Task:
Report each line of the entries below that includes "Expand".

Data extract:

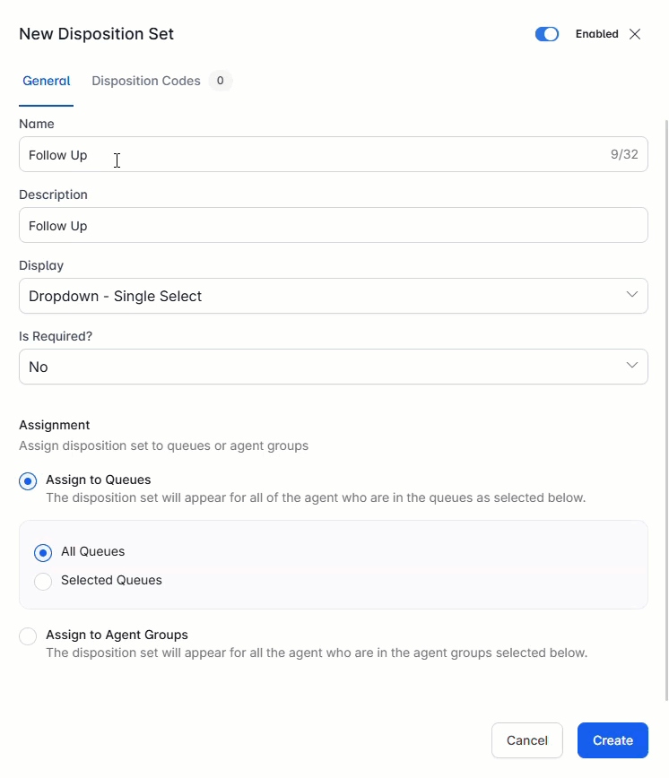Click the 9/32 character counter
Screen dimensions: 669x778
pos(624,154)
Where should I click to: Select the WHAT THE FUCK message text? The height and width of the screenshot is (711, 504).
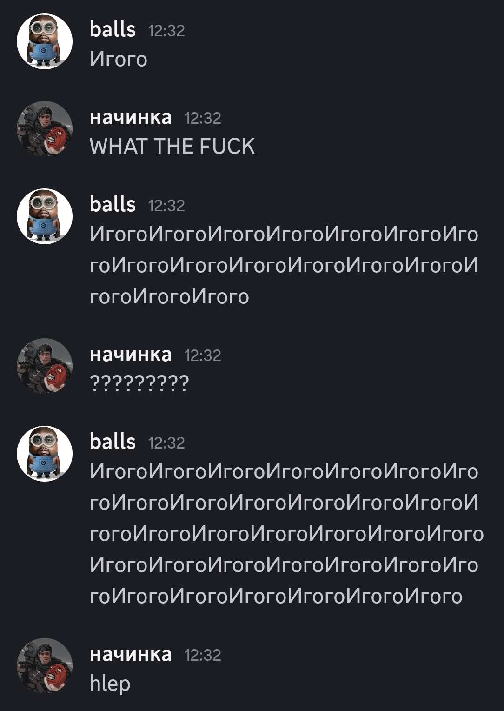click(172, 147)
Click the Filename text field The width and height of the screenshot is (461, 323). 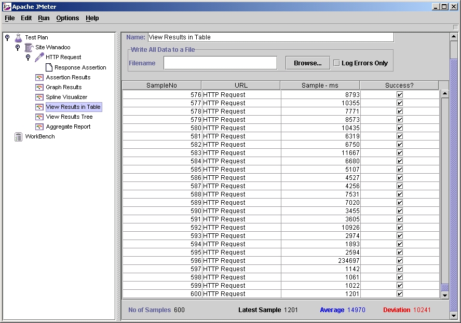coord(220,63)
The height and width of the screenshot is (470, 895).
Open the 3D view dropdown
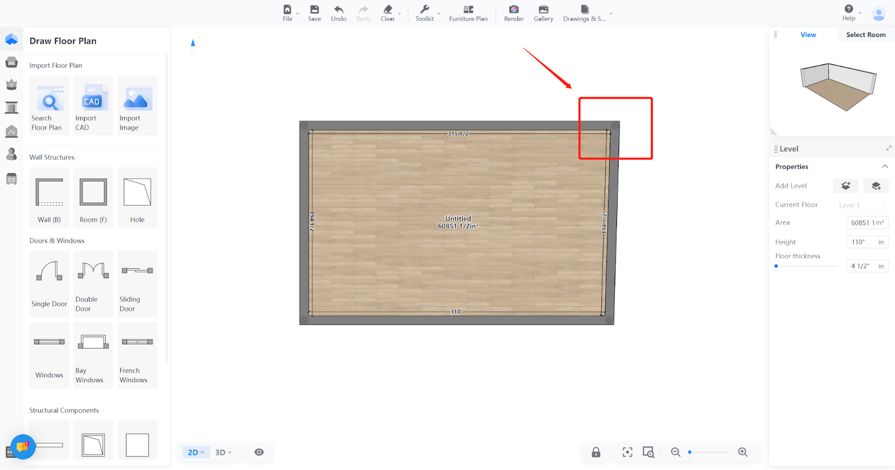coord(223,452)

* * *

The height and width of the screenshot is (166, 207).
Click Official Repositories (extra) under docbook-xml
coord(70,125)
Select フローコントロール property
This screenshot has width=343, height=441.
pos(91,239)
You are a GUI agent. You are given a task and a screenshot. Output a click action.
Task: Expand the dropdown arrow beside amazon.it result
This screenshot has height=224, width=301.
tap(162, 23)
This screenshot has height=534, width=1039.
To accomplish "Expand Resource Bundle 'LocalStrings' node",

==

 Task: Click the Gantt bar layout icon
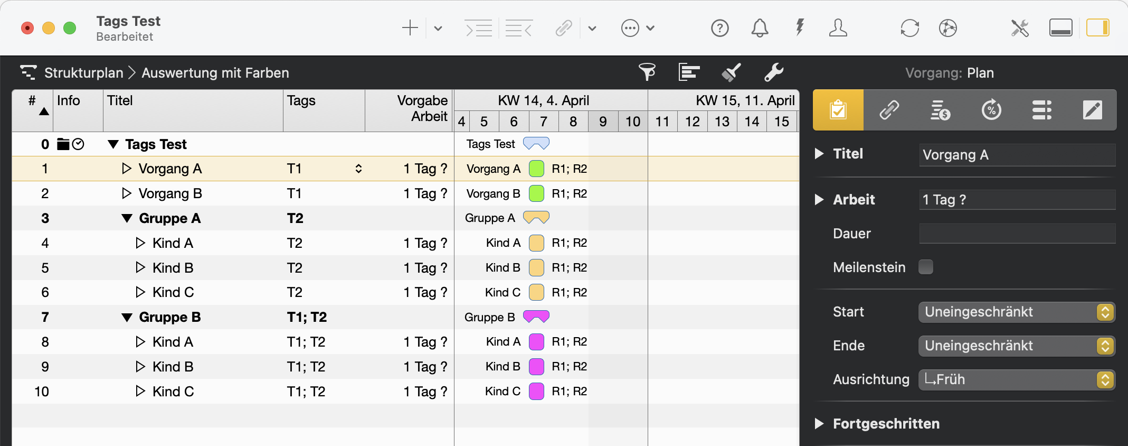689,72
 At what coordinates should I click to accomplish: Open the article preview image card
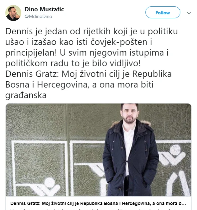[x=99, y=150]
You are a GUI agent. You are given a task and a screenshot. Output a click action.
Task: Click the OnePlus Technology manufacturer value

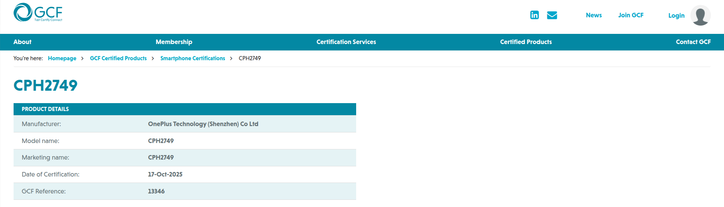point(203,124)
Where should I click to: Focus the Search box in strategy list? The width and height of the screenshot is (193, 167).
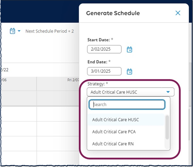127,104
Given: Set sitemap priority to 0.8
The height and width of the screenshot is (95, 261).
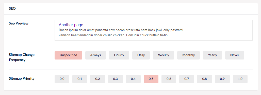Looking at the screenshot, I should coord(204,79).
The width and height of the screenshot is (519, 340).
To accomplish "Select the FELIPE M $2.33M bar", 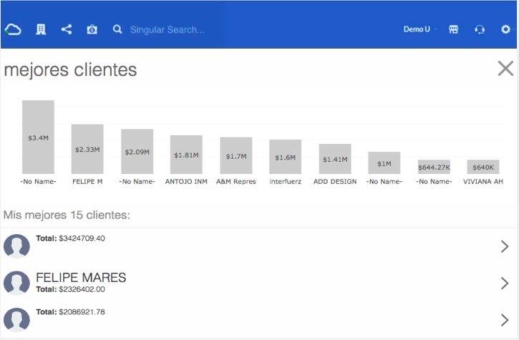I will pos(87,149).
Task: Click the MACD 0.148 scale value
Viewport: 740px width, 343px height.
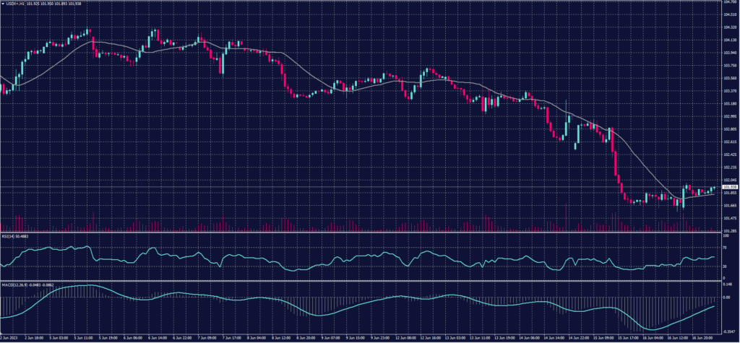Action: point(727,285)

Problem solution:
Task: Expand the dropdown arrow beside amazon.it result
To accomplish "Expand Resource Bundle 'LocalStrings' node",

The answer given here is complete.